◆ **Given passage**
Late Friday afternoon, the City of Laurel issued the following press release:
“Today Laurel Mayor Craig A. Moe and members of his Senior Management Staff met with Ms. Francesca DeMauro-Palminteri owner of Pure Hana Synergy Medical Dispensary and the developer of the property at 118 Washington Blvd, Laurel, Maryland, and her development consultants and Mr. Douglas Hayes, Chair, City of Laurel Historical District Commission.
All agreed that the site of the current Tastee Diner is a notable landmark and a building that is very worthy of preservation for historical reasons. It has never been the desire of the City or the developer to demolish or remove the Tastee Diner from its location.
Ms. DeMauro-Palminteri has agreed with the Mayor’s proposal to keep the Tastee Diner in its location and reuse the building for her business, to allow the diner to be visible and not encapsulated by a structure around it and to provide for signage providing historical information about the Diner. It was also agreed that the developer would include in the development plans the placement of silhouettes in some of the windows of the Diner to further enhance the historic aesthetics of the building façade.
The Mayor has also asked the developer to allow the City of Laurel to have the right of first refusal for any future sale of the Diner.
Attendees saw new proposals for the renovation of the property and the thoughtful reuse of the Tastee Diner façade and building and agreed it met their goals and that of the community members who spoke at the Mayor and City Council meeting on Monday, November 26, 2018.
Mayor Moe stated “It is good to have the developer listen to the City and the residents of the community, and take action, the right action, that will preserve the Tastee Diner, while adding a nice reuse of the building.”
Chairman Douglas Hayes stated his satisfaction that this is a “good reuse of the building, and the new drawings of the Tastee Diner are outstanding, keeping the Tastee Diner building at its present location while adding a new business to the Route 1 corridor.”
Ms. DeMauro-Palminteri stated that she was “thankful to the community for their input and the assistance she has received from the City of Laurel.” Ms. DeMauro-Palminteri also stated she would be happy to work with the members of the Laurel Historical Society to donate some of the Tastee Diner furniture from inside the diner and signage.

(Stored data)
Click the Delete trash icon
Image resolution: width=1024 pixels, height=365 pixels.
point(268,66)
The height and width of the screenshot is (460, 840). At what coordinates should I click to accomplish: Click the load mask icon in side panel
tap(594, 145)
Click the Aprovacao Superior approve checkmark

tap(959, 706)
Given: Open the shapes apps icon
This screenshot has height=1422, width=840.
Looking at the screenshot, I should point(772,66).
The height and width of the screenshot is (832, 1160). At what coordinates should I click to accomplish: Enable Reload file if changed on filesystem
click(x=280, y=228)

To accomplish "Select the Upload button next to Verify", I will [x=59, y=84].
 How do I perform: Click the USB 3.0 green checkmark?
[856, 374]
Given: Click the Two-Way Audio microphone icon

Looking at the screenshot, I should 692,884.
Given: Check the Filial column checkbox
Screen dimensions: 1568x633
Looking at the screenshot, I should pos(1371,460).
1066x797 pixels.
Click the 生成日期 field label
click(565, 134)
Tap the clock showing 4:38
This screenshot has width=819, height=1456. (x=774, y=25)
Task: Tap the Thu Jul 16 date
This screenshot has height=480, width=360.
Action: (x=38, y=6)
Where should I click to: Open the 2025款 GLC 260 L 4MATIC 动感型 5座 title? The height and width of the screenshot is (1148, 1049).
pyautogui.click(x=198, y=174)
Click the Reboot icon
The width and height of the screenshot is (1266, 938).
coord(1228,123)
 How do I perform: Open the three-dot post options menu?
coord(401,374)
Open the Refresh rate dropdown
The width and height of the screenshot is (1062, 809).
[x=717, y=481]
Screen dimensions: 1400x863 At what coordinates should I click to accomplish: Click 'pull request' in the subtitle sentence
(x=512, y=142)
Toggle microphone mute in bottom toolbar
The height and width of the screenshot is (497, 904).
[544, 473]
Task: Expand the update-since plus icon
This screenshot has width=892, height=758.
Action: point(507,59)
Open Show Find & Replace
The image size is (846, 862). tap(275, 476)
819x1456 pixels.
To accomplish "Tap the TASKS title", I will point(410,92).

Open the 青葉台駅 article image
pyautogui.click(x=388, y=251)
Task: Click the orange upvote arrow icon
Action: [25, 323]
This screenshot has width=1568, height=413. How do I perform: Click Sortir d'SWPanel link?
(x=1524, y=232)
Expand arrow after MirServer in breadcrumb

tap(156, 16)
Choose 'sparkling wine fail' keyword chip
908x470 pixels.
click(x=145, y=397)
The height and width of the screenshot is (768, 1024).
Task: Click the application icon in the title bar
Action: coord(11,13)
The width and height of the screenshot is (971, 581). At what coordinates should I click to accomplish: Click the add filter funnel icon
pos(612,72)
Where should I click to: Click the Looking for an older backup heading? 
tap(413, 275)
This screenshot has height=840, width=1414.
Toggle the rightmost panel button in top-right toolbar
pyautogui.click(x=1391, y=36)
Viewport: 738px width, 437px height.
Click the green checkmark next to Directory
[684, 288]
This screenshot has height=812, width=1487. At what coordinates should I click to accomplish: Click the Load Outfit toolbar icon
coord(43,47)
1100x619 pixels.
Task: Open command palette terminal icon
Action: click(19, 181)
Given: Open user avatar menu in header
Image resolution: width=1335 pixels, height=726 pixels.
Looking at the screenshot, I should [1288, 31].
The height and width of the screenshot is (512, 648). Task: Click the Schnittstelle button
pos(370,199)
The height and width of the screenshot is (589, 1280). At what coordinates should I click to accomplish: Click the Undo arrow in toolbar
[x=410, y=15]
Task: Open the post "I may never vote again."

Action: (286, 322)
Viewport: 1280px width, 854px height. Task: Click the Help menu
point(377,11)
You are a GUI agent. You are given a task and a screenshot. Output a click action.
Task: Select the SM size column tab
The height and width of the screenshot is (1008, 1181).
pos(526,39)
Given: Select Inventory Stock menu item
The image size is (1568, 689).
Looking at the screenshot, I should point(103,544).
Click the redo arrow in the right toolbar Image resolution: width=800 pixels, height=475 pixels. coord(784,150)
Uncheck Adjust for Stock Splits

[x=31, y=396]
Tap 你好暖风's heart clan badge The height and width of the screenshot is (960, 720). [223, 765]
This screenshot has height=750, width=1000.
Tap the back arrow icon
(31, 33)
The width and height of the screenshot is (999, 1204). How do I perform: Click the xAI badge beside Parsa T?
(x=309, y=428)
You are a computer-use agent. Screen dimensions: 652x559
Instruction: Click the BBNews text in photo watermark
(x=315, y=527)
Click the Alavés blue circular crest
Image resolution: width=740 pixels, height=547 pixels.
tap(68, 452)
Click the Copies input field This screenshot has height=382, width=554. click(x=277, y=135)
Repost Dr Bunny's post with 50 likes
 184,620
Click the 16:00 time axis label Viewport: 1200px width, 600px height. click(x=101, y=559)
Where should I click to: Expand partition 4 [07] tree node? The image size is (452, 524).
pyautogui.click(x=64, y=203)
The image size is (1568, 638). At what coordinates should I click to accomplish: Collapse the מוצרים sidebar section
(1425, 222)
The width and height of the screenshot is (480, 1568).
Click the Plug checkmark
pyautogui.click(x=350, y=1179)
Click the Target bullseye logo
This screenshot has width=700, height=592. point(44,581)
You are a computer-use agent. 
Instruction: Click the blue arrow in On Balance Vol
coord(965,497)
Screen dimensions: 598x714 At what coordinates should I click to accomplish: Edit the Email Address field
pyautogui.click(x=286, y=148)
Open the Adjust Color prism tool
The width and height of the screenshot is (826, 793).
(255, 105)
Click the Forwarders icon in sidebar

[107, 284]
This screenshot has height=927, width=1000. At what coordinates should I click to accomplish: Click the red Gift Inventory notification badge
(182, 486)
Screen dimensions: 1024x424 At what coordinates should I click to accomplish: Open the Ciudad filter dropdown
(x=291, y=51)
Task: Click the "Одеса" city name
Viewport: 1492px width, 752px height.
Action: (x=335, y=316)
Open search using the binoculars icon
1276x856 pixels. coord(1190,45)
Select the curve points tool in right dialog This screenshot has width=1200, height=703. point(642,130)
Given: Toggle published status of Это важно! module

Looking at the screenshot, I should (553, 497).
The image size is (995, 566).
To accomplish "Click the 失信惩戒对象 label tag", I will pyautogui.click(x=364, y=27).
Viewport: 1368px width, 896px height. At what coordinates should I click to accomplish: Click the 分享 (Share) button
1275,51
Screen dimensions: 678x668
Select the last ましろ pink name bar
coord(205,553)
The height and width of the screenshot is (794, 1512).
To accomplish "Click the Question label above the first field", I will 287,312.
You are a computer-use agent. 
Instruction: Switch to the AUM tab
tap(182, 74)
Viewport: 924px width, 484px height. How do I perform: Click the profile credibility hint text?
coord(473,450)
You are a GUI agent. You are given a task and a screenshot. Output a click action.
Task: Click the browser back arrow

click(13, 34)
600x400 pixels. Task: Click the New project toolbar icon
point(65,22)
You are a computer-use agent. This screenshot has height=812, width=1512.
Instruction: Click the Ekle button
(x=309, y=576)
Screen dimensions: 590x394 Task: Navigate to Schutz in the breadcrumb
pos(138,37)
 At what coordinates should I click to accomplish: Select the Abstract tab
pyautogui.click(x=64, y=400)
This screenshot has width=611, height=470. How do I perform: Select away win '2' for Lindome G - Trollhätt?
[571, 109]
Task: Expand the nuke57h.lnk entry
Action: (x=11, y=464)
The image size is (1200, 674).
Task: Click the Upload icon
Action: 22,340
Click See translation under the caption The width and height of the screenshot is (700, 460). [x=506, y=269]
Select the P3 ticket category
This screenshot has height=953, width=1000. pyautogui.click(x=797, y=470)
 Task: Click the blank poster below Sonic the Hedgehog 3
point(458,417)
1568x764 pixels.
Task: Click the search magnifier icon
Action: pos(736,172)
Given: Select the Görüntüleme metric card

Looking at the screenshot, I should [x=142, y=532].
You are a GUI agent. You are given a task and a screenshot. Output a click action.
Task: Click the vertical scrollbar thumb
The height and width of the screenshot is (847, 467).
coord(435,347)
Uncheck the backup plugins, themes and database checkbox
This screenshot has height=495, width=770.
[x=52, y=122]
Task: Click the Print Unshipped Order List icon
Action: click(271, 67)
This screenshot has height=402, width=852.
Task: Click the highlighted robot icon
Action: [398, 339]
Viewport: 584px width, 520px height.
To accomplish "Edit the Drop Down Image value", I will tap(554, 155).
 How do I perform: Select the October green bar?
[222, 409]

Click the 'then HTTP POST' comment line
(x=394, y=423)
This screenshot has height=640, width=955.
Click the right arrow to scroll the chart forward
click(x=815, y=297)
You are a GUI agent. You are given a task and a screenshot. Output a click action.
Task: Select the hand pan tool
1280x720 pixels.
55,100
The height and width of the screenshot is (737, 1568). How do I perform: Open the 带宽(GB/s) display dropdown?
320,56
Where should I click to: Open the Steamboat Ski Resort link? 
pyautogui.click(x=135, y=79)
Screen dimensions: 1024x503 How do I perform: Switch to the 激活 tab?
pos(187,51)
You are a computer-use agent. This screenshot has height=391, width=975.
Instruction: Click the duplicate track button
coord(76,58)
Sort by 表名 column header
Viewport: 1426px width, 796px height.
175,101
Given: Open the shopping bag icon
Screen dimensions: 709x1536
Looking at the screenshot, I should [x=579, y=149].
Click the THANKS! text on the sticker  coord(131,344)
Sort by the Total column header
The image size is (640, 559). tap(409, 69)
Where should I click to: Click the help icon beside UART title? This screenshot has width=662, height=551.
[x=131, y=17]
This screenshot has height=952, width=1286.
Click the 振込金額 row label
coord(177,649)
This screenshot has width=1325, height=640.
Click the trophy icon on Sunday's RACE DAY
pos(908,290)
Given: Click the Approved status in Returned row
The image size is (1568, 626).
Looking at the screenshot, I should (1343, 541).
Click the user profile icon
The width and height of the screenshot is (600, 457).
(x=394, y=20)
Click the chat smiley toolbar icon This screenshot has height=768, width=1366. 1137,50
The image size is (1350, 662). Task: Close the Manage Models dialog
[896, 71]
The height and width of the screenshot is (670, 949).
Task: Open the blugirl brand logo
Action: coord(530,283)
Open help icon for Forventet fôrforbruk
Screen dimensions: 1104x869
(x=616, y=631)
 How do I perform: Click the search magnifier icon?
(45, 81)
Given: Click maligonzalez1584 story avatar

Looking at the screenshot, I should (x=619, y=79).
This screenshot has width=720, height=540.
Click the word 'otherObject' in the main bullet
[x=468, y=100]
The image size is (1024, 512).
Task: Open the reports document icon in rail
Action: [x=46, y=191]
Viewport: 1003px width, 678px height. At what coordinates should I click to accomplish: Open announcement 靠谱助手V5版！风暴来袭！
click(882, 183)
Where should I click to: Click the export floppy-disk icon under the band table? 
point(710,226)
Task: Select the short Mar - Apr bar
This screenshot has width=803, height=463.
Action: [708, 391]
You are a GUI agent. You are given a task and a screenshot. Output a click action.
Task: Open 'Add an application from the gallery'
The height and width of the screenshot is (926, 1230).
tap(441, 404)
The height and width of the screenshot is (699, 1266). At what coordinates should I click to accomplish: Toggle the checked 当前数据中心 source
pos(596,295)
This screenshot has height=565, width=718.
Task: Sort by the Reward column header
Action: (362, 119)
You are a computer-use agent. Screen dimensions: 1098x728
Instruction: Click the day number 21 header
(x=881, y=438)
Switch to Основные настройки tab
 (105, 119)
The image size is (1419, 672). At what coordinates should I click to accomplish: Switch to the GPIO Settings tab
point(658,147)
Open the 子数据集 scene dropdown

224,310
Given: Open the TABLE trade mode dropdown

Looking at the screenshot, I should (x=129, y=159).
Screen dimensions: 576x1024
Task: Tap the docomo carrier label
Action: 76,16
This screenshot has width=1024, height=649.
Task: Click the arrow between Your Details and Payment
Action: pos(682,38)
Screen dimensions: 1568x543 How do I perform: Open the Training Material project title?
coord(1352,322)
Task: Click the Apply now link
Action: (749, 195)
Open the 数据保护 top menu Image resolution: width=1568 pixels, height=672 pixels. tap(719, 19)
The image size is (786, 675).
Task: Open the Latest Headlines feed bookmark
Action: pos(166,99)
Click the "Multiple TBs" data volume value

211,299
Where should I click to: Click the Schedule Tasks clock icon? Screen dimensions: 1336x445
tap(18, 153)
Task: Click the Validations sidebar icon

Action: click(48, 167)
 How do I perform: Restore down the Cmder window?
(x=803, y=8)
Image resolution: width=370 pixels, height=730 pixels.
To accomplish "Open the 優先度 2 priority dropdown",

◆ **What you need to do**
[a] From the Tastee Diner press release, return the span that starts with the words containing "All agreed that" and ends with "the building façade.", copied word for word.
[b] According to the Tastee Diner press release, what right did the Mayor ask the developer to give the City of Laurel?

◆ **Expected results**
[a]
All agreed that the site of the current Tastee Diner is a notable landmark and a building that is very worthy of preservation for historical reasons. It has never been the desire of the City or the developer to demolish or remove the Tastee Diner from its location.
Ms. DeMauro-Palminteri has agreed with the Mayor’s proposal to keep the Tastee Diner in its location and reuse the building for her business, to allow the diner to be visible and not encapsulated by a structure around it and to provide for signage providing historical information about the Diner. It was also agreed that the developer would include in the development plans the placement of silhouettes in some of the windows of the Diner to further enhance the historic aesthetics of the building façade.

[b] The right of first refusal for any future sale of the Diner.